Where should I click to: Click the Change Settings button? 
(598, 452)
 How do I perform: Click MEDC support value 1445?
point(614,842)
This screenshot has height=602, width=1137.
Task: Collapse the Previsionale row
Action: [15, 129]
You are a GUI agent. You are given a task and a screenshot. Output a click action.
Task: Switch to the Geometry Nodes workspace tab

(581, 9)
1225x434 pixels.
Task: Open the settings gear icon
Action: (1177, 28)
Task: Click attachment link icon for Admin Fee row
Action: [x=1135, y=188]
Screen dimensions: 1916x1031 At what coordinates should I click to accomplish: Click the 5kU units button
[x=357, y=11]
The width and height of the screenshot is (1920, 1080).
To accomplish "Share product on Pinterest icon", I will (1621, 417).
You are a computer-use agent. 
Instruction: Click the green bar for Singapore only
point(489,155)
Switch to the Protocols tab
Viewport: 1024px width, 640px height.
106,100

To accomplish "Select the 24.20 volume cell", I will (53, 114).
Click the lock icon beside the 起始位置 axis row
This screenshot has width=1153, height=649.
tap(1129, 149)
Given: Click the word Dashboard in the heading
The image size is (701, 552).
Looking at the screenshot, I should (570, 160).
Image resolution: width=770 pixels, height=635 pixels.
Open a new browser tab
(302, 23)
□ □ □ □ □
◆ **Your instructions**
From the records above, print exactly the lines that run from the line with "Instruction: Click the" to the line with "Image resolution: width=770", inclusive.

◆ **Result below**
Instruction: Click the green bar for Singapore only
point(489,155)
Switch to the Protocols tab
Viewport: 1024px width, 640px height.
106,100

To accomplish "Select the 24.20 volume cell", I will (53, 114).
Click the lock icon beside the 起始位置 axis row
This screenshot has width=1153, height=649.
tap(1129, 149)
Given: Click the word Dashboard in the heading
The image size is (701, 552).
Looking at the screenshot, I should (570, 160).
Image resolution: width=770 pixels, height=635 pixels.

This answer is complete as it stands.